#### Short task:
Rewrite everything from the line containing "Where should I click to: Click" down to the end of the lines, replacing "screenshot" with "screen capture" and leaving all else unchanged. Leave the pictures out of your answer.
-- start --
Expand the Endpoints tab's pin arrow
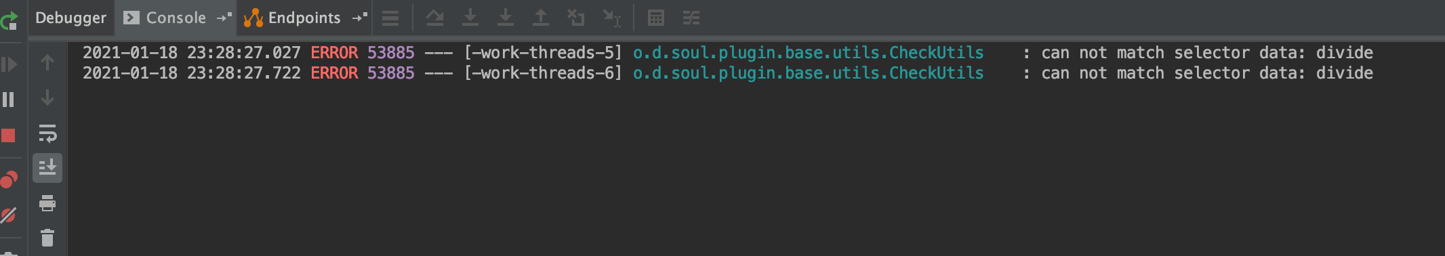 pyautogui.click(x=359, y=18)
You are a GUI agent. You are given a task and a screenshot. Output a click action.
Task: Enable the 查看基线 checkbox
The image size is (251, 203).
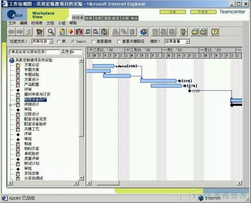coord(93,41)
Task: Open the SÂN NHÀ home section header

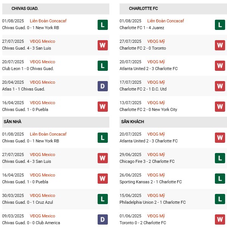Action: point(12,122)
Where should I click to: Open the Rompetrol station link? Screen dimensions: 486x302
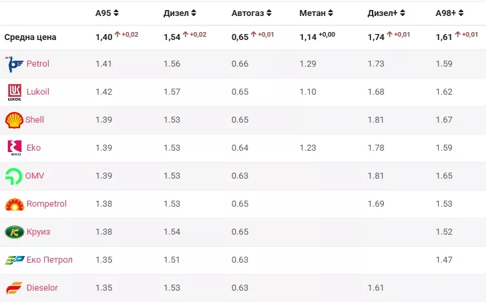(46, 204)
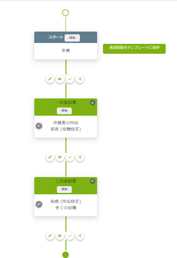This screenshot has height=258, width=177.
Task: Click 編集 button in スタート header
Action: [72, 38]
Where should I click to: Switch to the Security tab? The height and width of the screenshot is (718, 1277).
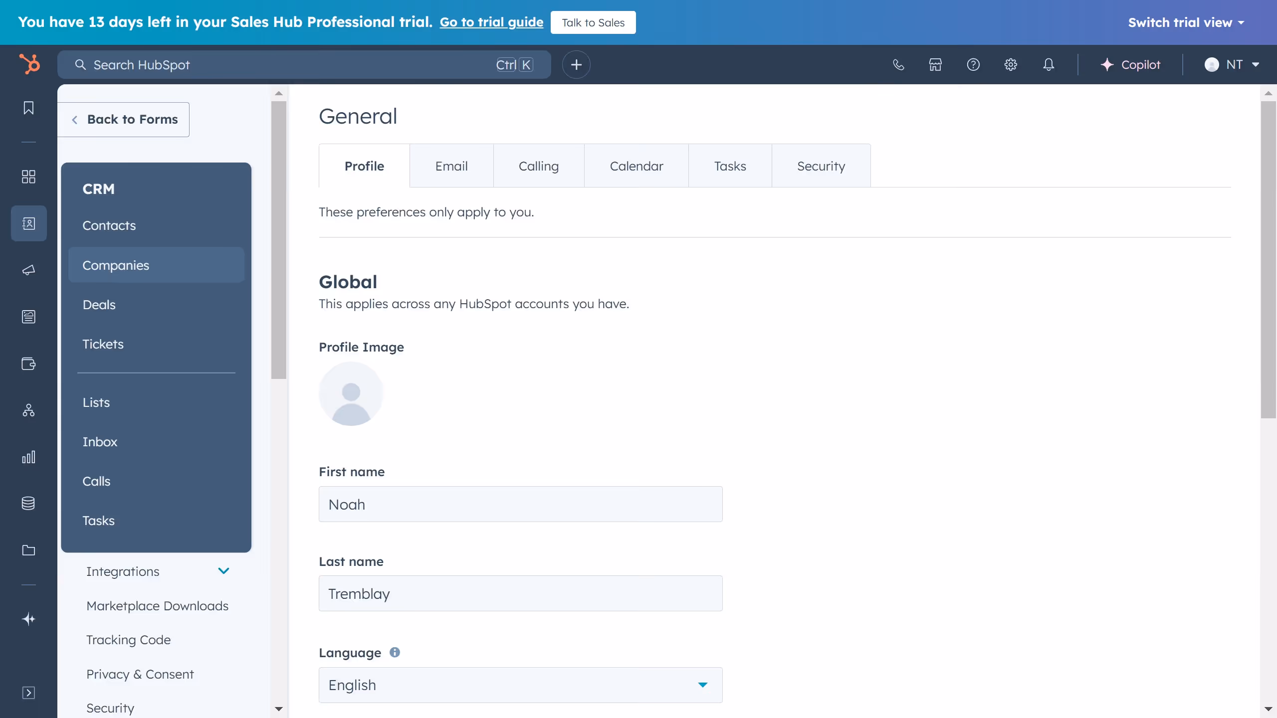(821, 166)
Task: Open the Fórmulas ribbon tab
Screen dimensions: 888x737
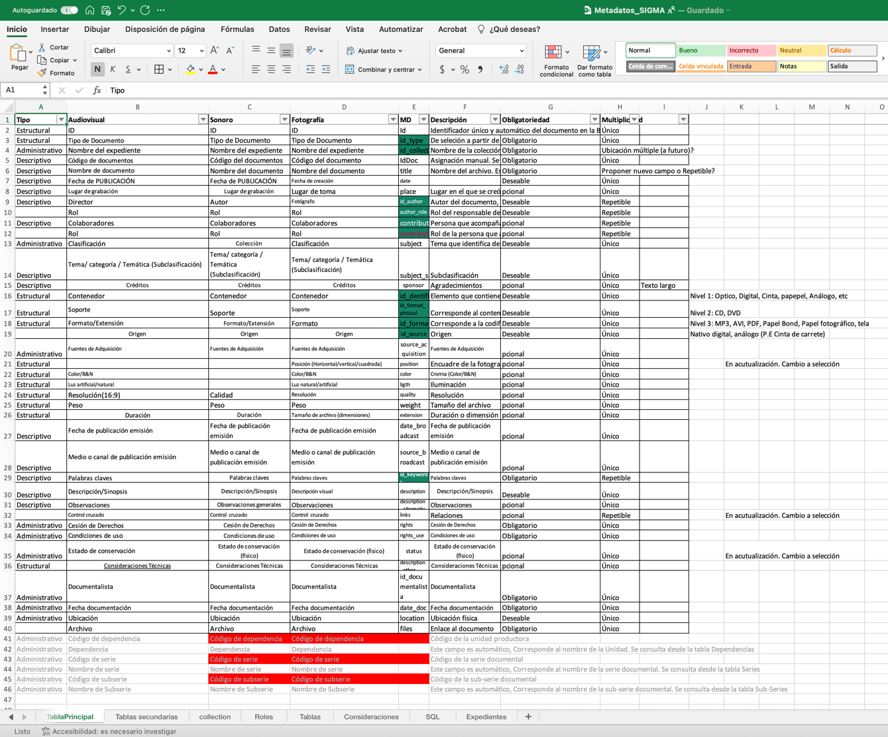Action: [x=237, y=29]
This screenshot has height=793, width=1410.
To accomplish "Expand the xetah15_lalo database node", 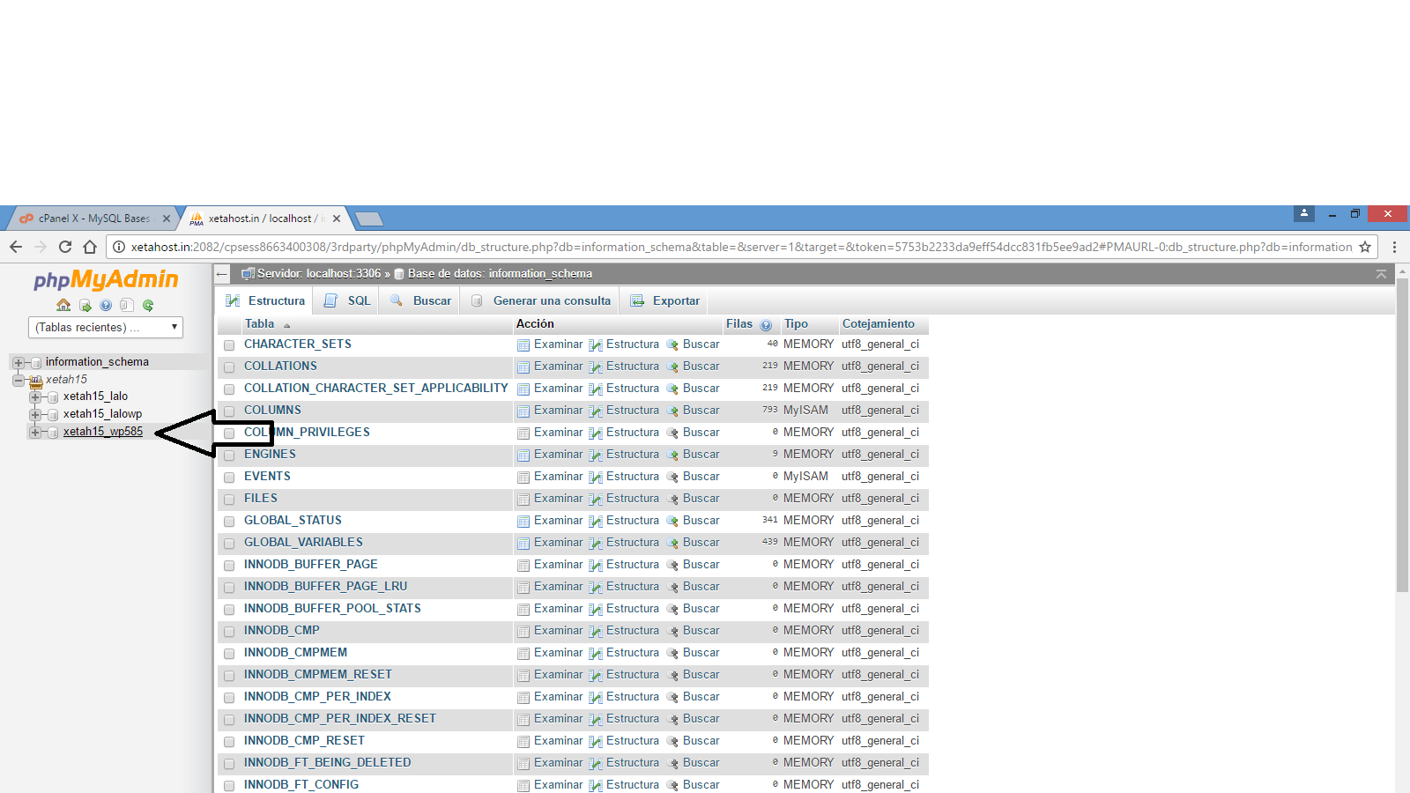I will click(x=35, y=397).
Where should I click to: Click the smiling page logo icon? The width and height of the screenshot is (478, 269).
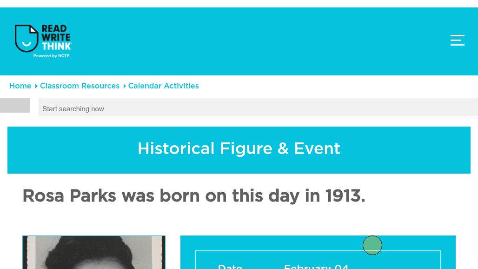(27, 38)
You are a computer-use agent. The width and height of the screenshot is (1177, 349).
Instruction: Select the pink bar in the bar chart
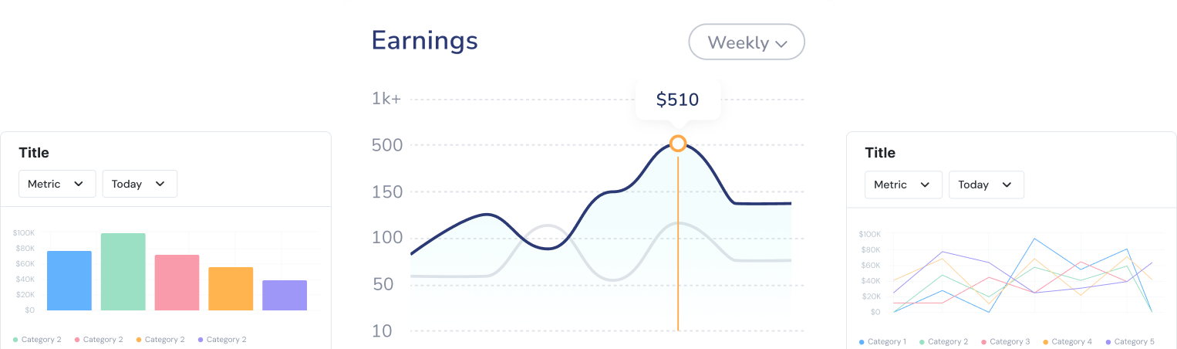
-- end --
#### Reply:
Where should I click to: Click the smiling page logo icon? The width and height of the screen capture is (478, 269).
(27, 38)
You are a computer-use agent. The width and height of the screen capture is (1177, 349).
Instruction: Select the pink bar in the bar chart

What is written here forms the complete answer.